As a six-year senior, I have so many memories. I played basketball and we were just not good. Rabun Gap basketball is good today, but we were not. I remember just winning a game was hard. My senior year, we were playing Tallulah Falls for homecoming. It was half time and we were down. My friend and team captain, Jamal Williams, looked at all of us in the locker room and said “we are not losing this game, we’re seniors, we’re not losing.” That fired us all up and we spent the second half chipping away at their lead. I hit a 3 with the clock winding down to tie the game. I remember bringing the ball down the court when two TFS players started to double team me. I found Jerrick Moton in the corner who turned, and made the game winning shot. We won by two and it was the greatest win we ever had.
I also loved the refreshing peace that comes with the beginning of each new school year. The hours spent hanging out in the dorm, on mall trips and just being on campus. Rabun Gap is one of the most beautiful places in Georgia and the soccer field is probably the most beautiful in the country. There’s nothing like it.
Is there a specific faculty member, coach, or dorm parent who had a particular important impact on you?
Oh man, so many! Bob Brigham and his jokes, the Hennings, David Landis, David Holtsclaw, Woody Malot, Doc Truslow, Ivy Stiles, Jason Grove, Constance Walton, the Cooks, and of course, Jeff Reynolds. From a spiritual formation perspective, his approach was exactly what I needed.

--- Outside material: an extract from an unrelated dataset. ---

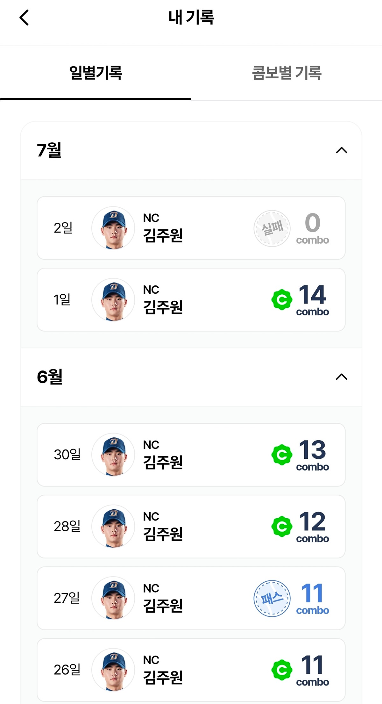The width and height of the screenshot is (382, 704).
Task: Click the green combo badge on 30일 record
Action: tap(282, 455)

Funny story! When I was 15, I was desperate to get my learner’s permit. As a boarding student, I couldn’t make it work with my parents, so Mark Henning drove me. No one paid him extra to do that, he just did it out of the goodness of his heart. Those unseen moments leave a big imprint on you.
What advice do you have for current Rabun Gap students that you wish someone told you during your time at school?

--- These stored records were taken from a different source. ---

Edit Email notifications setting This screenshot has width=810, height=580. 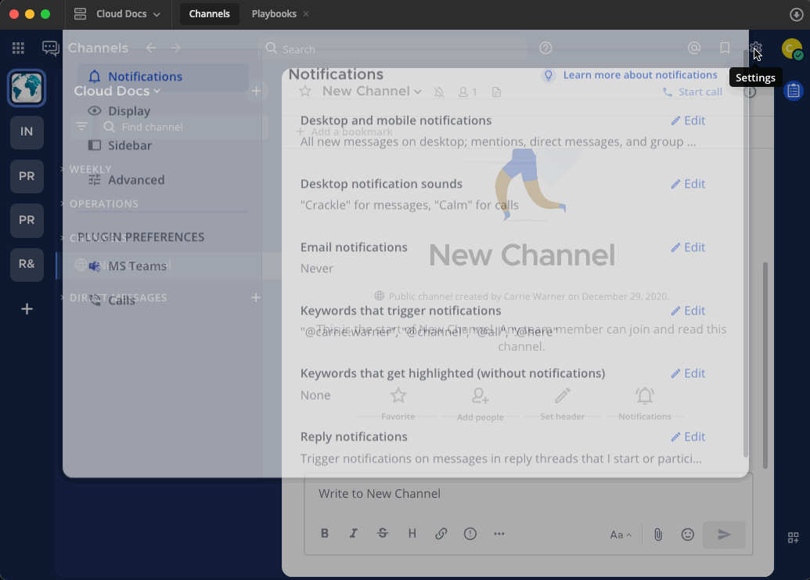[688, 247]
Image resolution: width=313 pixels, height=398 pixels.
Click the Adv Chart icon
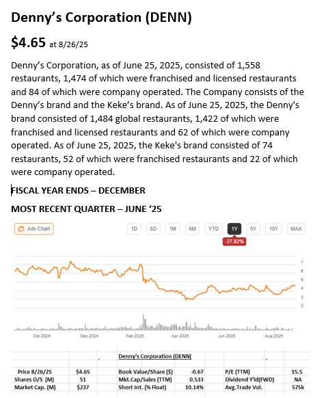click(21, 228)
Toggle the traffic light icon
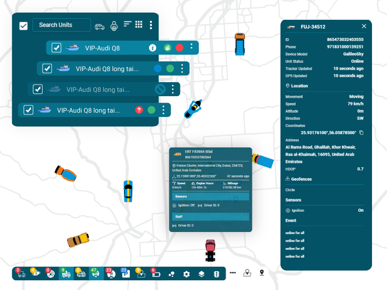The image size is (387, 290). [216, 274]
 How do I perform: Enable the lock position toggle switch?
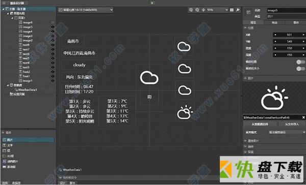pos(300,62)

Don’t take for granted the people around you. There is a huge opportunity to be intentional with your relationships. Everyone there has a unique story. Be intentional about asking questions and getting to know people. It takes effort, but we have so much to learn from each other. When I was a student, I was so focused on sports and school, I missed out on some real opportunities to get to know people and continue the work of inclusion.
If you want a second piece of advice, college is going to be different from high school. It will take time to adjust and that is okay. Nothing is wrong with you, it just takes time. Rabun Gap does an excellent job at making its students feel seen and known. Not every institution is going to be like that.
What are your hopes for Rabun Gap in the next 10-20 years?
I’m not someone who insists on keeping tradition. Change is good if it's needed. What I would love to see is Rabun Gap continuing to be known as a place where students can succeed because they are well cared for. As a school, it can send students to the best colleges and universities and that is great, but the how is everything. Rabun Gap has such strengths in caring for its students. I love hearing about how well the sports teams are doing and what new heights the art program is reaching, but as alumni, we know that is not what makes Rabun Gap so special. What makes Rabun Gap so special is all of the unseen moments. The moments when a high school history teacher helps you get your learner’s permit. Moments that allow students to safely grow and learn that they can overcome and do hard things. I’ve spent years researching childhood trauma and a person’s ability to overcome obstacles. I wish every kid had what Rabun Gap gave me.